I just got the following error message using dbplyr to extract data from a Hive database:
Error in new_result(connection@ptr, statement) :
nanodbc/nanodbc.cpp:1344: HY000: [Cloudera][Hardy] (80) Syntax or semantic analysis error thrown in server while executing query. Error message from server: Error while compiling statement: FAILED: SemanticException [Error 10128]: Line 8:7 Not yet supported place for UDAF 'row_number'
The line generating the error is filter(row_number() == 1L) as part of a windowed rank function.
I upgraded dbplyr to 1.4 just before running this and I haven't had this error prior to the upgrade, so I'm assuming this is the cause (unless the database backend changed in some way).
I'm happy to supply more detail if you cannot replicate the error.
Thanks, I should have done that. I managed to find a server still running dbplyr 1.3.0, so the differences become obvious via show_query() which should hopefully be enough as explain() is a much longer output.
Here is a simplified form of the code with names changed:
This removes duplicate id values. (There may be better ways of doing this, but this is a simplified query).
dplyr 1.3.0:
> my_query %>% show_query()
<SQL>
SELECT `id_column`, `datestamp`
FROM (SELECT `id_column`, `datestamp`, row_number() OVER (PARTITION BY `id_column`) AS `zzz9`
FROM (SELECT *
FROM (SELECT `id_column`, `datestamp`
FROM container_name.table_name) `sbbdxdpnnx`
WHERE (`datestamp` = '2019-04-30')) `qcpxocjxmq`) `akxsynfdxk`
WHERE (`zzz9` = 1)
dplyr 1.4.0:
> my_query %>% show_query()
<SQL>
SELECT *
FROM (SELECT *
FROM (SELECT `id_column`, `datestamp`
FROM container_name.table_name) `dbplyr_030`
WHERE (`datestamp` = '2019-04-30')) `dbplyr_031`
WHERE (row_number() = 1)
dbplyr 1.4.0 therefore omits the ... row_number() OVER (PARTITION BYid_column) windowing and errors when it comes to WHERE (row_number() = 1).
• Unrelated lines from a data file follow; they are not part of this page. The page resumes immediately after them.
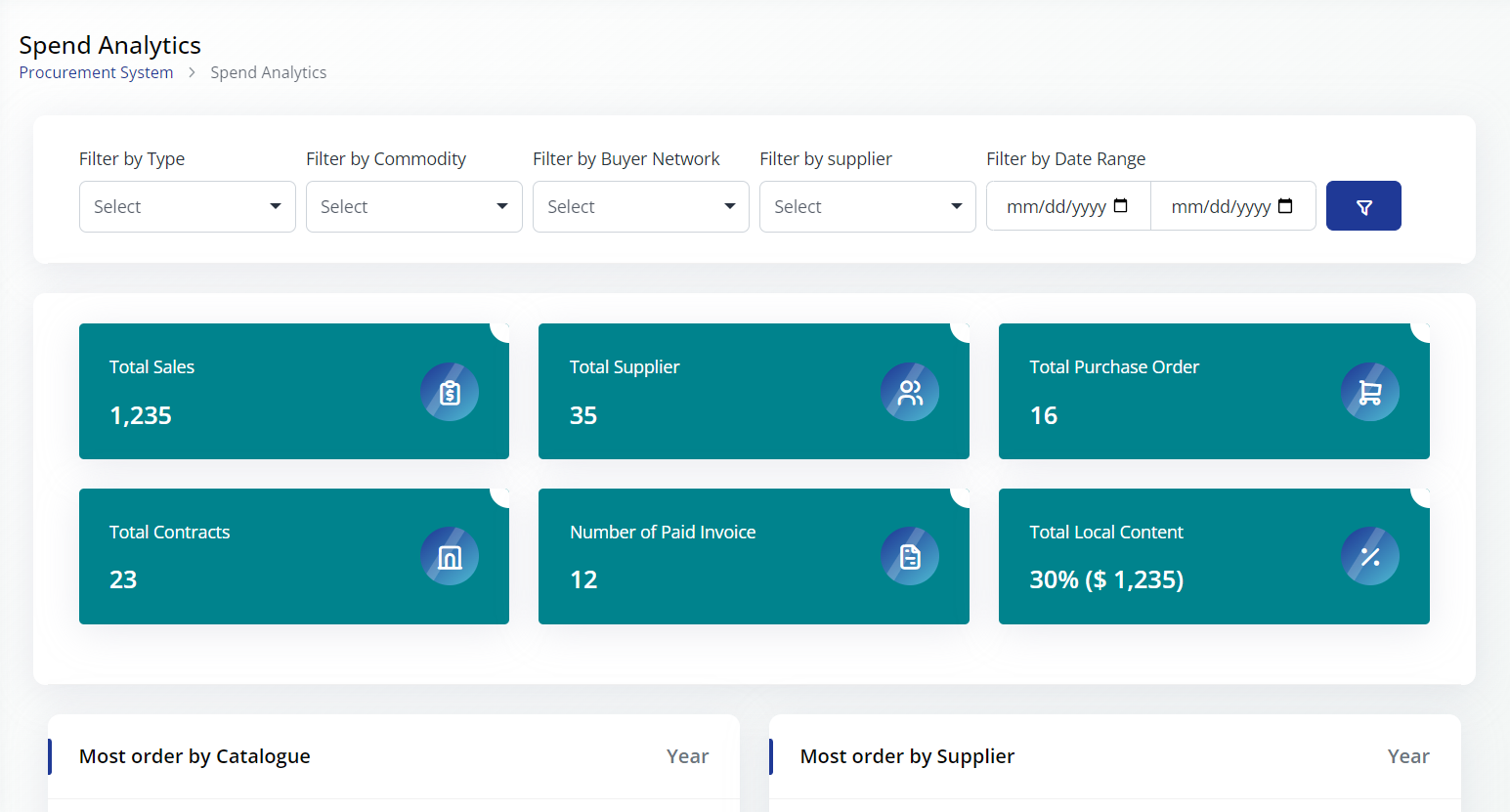
Task: Click the Total Purchase Order cart icon
Action: point(1369,392)

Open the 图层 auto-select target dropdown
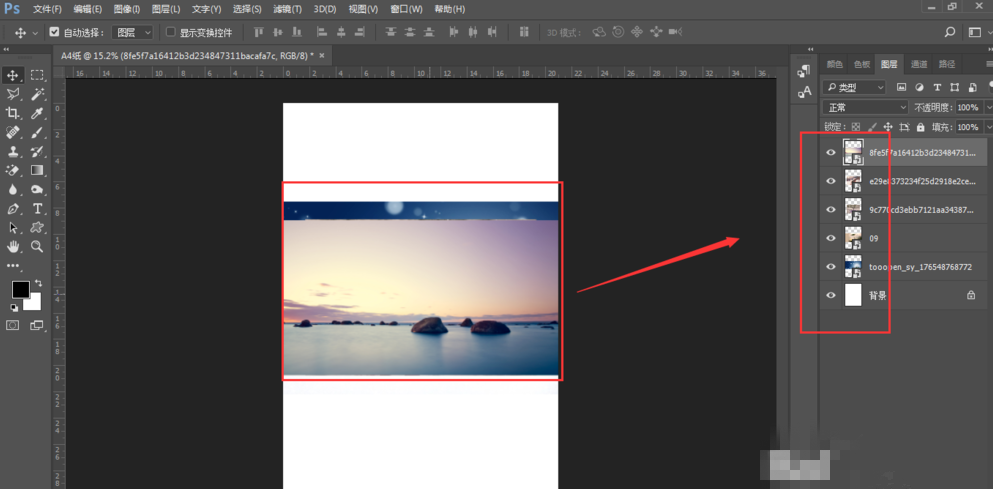point(132,32)
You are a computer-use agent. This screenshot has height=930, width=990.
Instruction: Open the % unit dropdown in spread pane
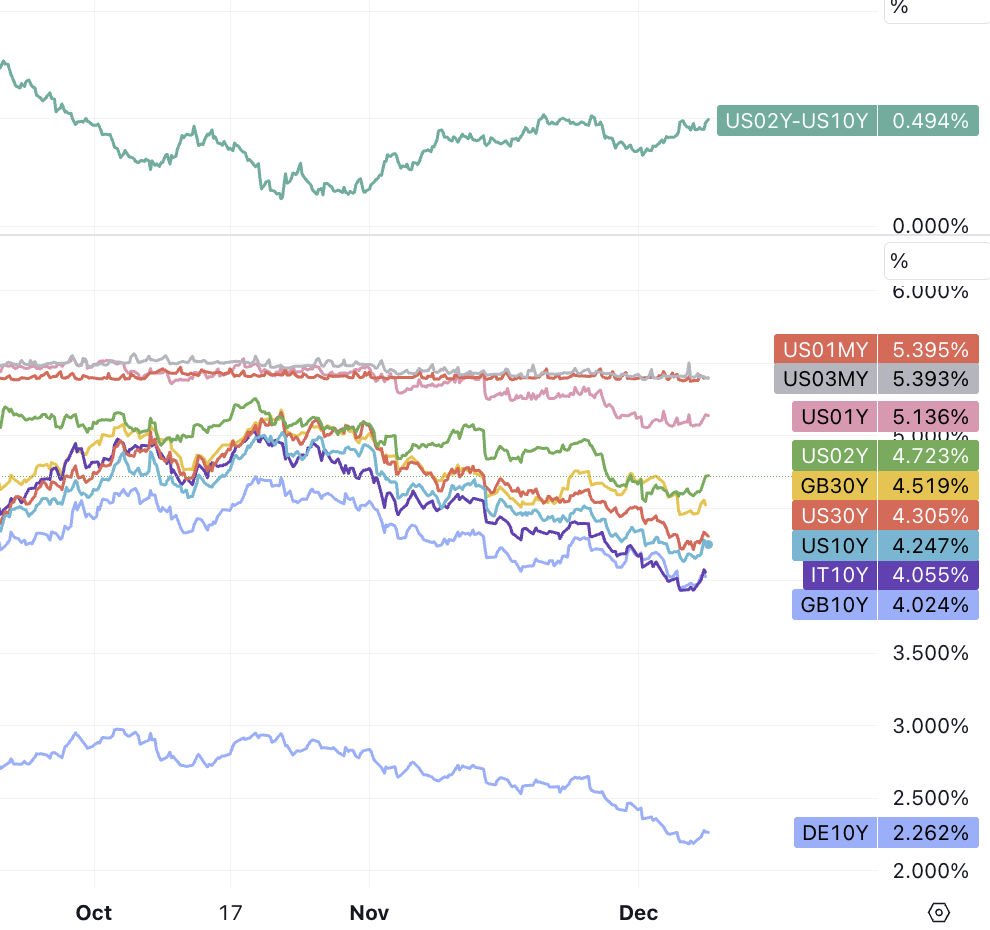point(936,8)
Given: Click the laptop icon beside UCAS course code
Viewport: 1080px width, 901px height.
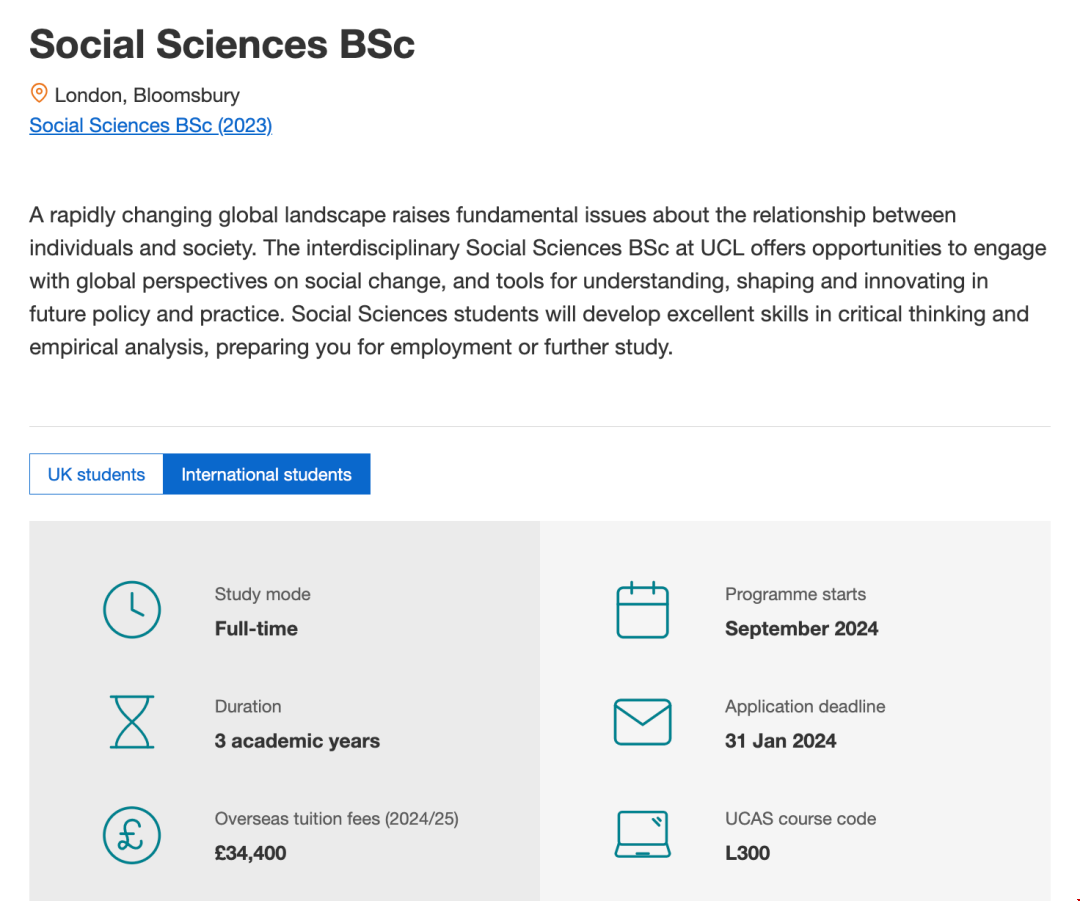Looking at the screenshot, I should pos(643,834).
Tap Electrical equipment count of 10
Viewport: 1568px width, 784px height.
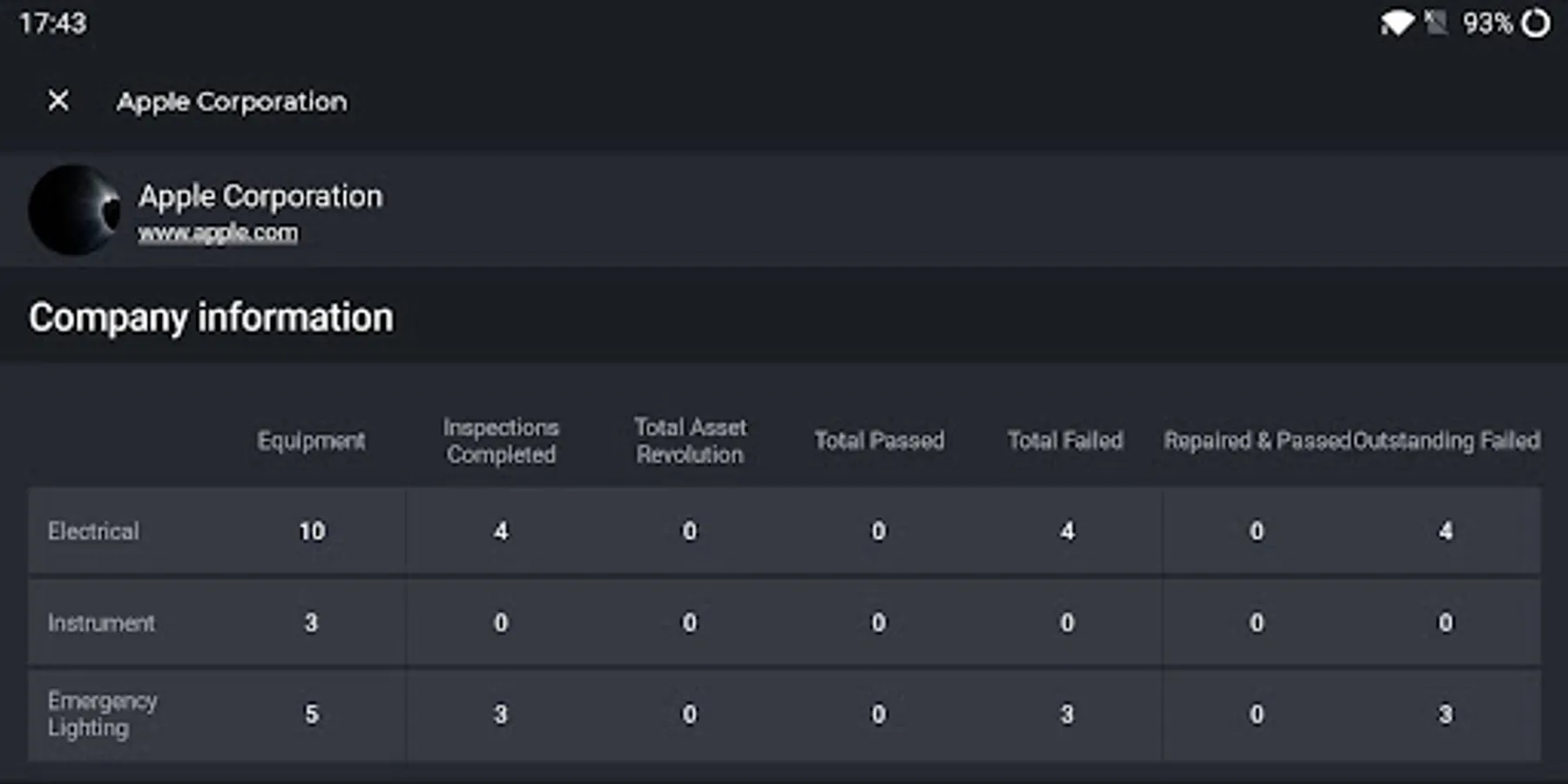click(x=311, y=531)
I tried to upload mtcars as a sample dataset to our database, but failed and our admin is on holiday. I hope that this example provides enough detail to explain the cause of the error.
Created on 2019-05-01 by the reprex package (v0.2.1.9000)
I think you can open an issue in the dblyr repo. I use git bisect to find where this comes from and it is this commit that has changed the behavior
Before, base odbc translation where used (base_odbc_agg and base_odbc_win) and it worked with hive. Now, the translation are customized and row_number() is missing, as window function.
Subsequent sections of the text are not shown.